Passage given:

▬▬▬▬▬▬▬▬▬▬

The workaholic Fijian, who officially replaced Tiger Woods as world number one on Monday, has clinched 10 PGA Tour titles since the start of 2003, including his third career major at last month’s US PGA Championship.

His three-shot victory in the Deutsche Bank Championship at the Tournament Players Club of Boston lifted his 2004 earnings above the $7 million mark. Remarkably, that eclipsed his previous best of $7,573,907 last year, when he ended Woods’s four-year reign as the PGA Tour’s leading money winner.

Singh, 41, has made no secret of his desire to dislodge Woods as the game’s leading player, although on occasions the ambition got in the way of his tournament success.

▬▬▬▬▬▬▬▬▬▬

Short exercise 1:
Reproduce the passage about Singh from "His three-shot victory" up to and including "his tournament success.".
Short exercise 2:
In the passage about Singh, which tournament did he win by three shots?
Rely only on the passage about Singh and nothing else.

▬▬▬▬▬▬▬▬▬▬

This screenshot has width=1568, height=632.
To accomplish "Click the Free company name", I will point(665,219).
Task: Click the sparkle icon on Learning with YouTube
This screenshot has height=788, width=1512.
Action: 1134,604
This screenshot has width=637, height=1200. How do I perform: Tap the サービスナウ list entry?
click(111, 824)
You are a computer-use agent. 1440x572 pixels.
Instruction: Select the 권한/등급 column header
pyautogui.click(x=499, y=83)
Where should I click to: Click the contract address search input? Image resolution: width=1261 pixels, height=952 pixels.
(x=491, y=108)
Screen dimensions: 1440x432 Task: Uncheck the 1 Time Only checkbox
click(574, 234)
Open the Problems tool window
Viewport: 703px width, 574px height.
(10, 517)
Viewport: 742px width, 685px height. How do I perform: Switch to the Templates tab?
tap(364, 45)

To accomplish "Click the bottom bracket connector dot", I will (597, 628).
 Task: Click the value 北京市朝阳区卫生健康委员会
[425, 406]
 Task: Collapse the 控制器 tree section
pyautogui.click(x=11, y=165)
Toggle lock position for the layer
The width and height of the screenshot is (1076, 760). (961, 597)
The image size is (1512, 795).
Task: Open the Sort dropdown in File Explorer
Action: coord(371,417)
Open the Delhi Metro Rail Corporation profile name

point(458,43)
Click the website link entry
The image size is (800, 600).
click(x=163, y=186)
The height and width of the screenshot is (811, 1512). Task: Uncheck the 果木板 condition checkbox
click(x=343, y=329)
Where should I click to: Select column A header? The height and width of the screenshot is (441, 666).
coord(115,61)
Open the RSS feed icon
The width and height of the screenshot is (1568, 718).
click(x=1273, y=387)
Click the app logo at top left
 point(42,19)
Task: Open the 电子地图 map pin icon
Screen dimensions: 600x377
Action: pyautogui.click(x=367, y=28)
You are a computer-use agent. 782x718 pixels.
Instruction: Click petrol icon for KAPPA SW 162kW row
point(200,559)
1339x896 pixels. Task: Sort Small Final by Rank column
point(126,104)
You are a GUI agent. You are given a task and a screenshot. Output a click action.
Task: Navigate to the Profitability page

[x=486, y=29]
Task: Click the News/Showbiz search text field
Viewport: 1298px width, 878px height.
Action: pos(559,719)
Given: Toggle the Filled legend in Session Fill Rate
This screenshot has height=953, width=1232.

▬▬▬▬▬▬▬▬▬▬

Task solution 1:
His three-shot victory in the Deutsche Bank Championship at the Tournament Players Club of Boston lifted his 2004 earnings above the $7 million mark. Remarkably, that eclipsed his previous best of $7,573,907 last year, when he ended Woods’s four-year reign as the PGA Tour’s leading money winner.

Singh, 41, has made no secret of his desire to dislodge Woods as the game’s leading player, although on occasions the ambition got in the way of his tournament success.

Task solution 2:
The Deutsche Bank Championship